> _PASSAGE SHOWN_:
Suspected Russian-backed hackers breached U.S. Treasury computers

Hackers suspected to be working for the Russian government have been monitoring emails at the U.S. Treasury Department.

Hackers suspected to be working for the Russian government have been monitoring emails at the U.S. Treasury Department and a U.S. agency responsible for deciding policy around the internet and telecommunications, Reuters reported, citing people familiar with the matter.

“The United States government is aware of these reports and we are taking all necessary steps to identify and remedy any possible issues related to this situation,” John Ullyot, a spokesman for the National Security Council, said in a statement.

A Commerce Department spokesperson confirmed there was a breach “in one of our bureaus,” which Reuters identified as the National Telecommunications and Information Administration. The attacks were so concerning that the National Security Council met at the White House Saturday, Reuters reported.

> _PROBLEM TO SOLVE_: According to the article on the Treasury breach, which agency did Reuters identify as the Commerce Department bureau that was breached? The rows that follow come from a different source than the article above.

> _SUPPLIED ENTRIES_:
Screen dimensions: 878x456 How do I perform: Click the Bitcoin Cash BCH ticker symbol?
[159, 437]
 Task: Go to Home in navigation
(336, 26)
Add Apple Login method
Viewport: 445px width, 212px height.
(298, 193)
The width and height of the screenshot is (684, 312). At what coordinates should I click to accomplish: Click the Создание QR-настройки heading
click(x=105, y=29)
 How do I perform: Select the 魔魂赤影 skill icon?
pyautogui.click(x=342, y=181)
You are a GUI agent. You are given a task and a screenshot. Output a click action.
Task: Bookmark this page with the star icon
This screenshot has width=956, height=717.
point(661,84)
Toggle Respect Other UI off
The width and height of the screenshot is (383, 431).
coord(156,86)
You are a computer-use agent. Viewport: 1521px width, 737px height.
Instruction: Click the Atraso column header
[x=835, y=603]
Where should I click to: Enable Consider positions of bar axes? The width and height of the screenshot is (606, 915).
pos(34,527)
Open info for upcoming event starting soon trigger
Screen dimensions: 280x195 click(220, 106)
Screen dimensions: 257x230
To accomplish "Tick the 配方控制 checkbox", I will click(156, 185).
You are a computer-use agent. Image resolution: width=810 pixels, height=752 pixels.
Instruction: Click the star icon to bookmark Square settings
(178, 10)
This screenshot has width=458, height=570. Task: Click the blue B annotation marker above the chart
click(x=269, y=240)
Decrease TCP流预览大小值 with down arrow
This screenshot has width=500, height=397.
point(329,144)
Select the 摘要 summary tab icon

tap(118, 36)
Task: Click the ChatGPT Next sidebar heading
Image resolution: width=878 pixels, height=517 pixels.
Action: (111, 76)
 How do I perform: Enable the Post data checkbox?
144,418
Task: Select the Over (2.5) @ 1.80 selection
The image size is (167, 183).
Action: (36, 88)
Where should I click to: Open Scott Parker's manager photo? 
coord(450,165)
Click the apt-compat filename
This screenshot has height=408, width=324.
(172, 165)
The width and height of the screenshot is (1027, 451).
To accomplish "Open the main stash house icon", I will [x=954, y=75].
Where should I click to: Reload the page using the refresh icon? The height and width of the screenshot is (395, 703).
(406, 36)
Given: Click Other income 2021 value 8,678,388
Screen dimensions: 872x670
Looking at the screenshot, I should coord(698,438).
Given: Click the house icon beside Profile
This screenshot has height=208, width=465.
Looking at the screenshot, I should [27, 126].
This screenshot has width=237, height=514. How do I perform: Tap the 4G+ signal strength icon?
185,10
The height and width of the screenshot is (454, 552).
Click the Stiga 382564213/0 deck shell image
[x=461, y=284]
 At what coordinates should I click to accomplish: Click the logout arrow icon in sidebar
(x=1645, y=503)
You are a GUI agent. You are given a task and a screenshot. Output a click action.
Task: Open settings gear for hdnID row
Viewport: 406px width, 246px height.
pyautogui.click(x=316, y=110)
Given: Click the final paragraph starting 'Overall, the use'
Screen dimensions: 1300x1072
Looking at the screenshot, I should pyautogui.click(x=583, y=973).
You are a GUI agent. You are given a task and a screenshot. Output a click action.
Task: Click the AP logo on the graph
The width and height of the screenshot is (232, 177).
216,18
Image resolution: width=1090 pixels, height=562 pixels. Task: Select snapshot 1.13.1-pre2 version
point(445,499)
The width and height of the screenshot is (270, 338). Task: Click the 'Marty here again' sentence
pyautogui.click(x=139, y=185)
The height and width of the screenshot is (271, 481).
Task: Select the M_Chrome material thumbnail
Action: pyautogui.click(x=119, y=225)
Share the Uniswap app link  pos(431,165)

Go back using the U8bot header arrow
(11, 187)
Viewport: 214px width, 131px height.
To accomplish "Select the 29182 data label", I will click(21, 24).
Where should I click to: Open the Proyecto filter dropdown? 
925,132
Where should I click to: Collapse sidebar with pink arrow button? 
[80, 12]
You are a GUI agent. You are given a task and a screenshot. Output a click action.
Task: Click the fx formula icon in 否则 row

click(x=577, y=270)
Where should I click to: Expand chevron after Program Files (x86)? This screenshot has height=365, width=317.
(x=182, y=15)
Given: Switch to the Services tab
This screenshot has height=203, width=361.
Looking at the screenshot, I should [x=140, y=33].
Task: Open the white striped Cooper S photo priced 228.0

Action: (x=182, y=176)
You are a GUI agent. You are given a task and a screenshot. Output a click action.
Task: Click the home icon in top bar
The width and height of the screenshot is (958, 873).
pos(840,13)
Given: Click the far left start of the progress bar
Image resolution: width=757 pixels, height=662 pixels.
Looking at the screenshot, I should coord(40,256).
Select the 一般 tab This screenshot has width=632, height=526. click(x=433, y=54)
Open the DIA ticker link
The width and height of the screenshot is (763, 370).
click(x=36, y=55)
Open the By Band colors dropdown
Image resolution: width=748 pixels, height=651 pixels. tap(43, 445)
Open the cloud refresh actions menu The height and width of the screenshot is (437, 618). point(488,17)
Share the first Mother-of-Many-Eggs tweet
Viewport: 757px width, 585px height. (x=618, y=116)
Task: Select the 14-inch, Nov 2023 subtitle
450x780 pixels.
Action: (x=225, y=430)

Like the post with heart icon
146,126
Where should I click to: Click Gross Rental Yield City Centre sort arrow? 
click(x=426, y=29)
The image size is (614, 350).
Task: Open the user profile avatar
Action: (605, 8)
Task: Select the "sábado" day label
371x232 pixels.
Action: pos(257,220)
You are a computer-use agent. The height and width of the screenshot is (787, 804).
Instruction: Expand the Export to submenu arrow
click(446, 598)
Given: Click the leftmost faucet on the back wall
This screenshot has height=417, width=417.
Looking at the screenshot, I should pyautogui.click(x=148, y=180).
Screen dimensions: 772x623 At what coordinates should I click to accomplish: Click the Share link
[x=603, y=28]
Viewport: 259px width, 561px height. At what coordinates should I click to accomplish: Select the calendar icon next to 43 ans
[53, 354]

> _ANSWER AREA_: The National Telecommunications and Information Administration.